Figure 1. The different Page Boxes that define a page's boundaries. The crop, bleed, trim, and art boxes will not ordinarily extend beyond the boundaries of the media box. If they do, they are effectively reduced to their intersection with the media box.
What is a CropBox?
The CropBox is important for PDF viewer applications because it defines the page area to be displayed on the screen. The same dimensions are used for the printing of those documents from the PDF viewer application. The CropBox is not that relevant for the professional printing environment.
What is a TrimBox?
The TrimBox is a very important PDF box as it defines the final shape, the final cut of the printed material. If not set, the Trimbox will equal the Cropbox.
What is a BleedBox?
In the professional printing environment, very often one wants to obtain graphical elements that extend to the boundary of the page, for example for front pages of magazines and posters. In order to account for the imperfect page cutting processes, one defines an extended graphics area to be slightly larger than the TrimBox. This means that the boundaries of the graphics are about 3 mm outside the final page cut (TrimBox) to avoid blank spaces at the page boundary. If not set, the Bleedbox will equal the Cropbox.
What is the ArtBox?
The ArtBox originally indicated the content area of the page (advertisements, images). Today it is most often used for description of the safety area, the parts of the page where it is safe to put images or other content. For example, the ArtBox can be used to restrict the text area in book design: if the text is too close to the book spine, it can be difficult to read.

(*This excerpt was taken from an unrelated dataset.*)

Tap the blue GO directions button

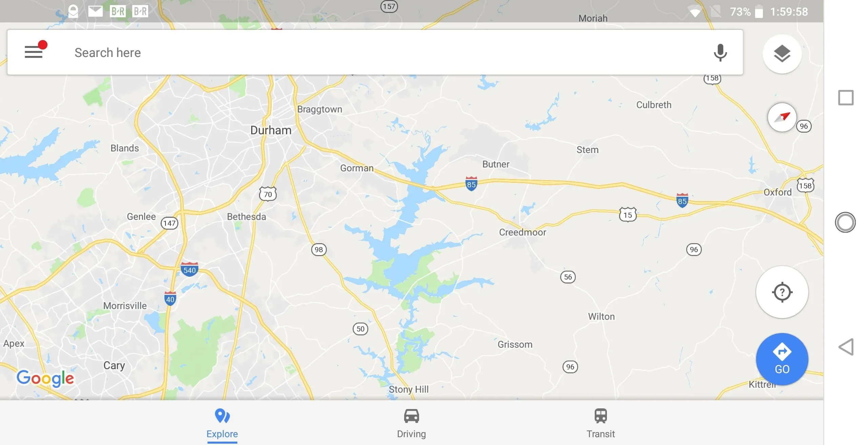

A few common rules concerning page boxes
- Different boxes can be specified for any page of a PDF file
- The page boxes are always of rectangular shape. However, the content described by a PDF needs not be rectangular. For example, a label of a soda bottle described by the document can be oval in shape. The document page boxes would however be rectangular and would extend beyond the boundaries of the shape.
- Every PDF file must have a MediaBox definition. In general, other boxes need not be defined for the document.
- The MediaBox is normally the largest page box in a PDF. The other page boxes can be up to the size of the MediaBox, but they are usually not larger. If they happen to be larger, a PDF viewer will nevertheless use the MediaBox values.
There are specific rules for PDF/X file formats:
- PDF/X-1a and PDF/X-3 compliant files must include TrimBox and BleedBox definitions in addition to the MediaBox one.
- PDF/X-4 files require, in addition to the MediaBox, either a TrimBox or an ArtBox, but not both. If the BleedBox is defined, it must be smaller or equal to the ArtBox or TrimBox, whichever is defined. If a CropBox is defined, the ArtBox or TrimBox, as well as the BleedBox must extend beyond its boundaries.
- PDF/X-4 standard forbids that the other boxes exceed the size of the MediaBox.
Now that you have a clearer picture of what PDF page boxes are and what they are used for, it will be much easier for you to understand and select the correct settings for printing your document.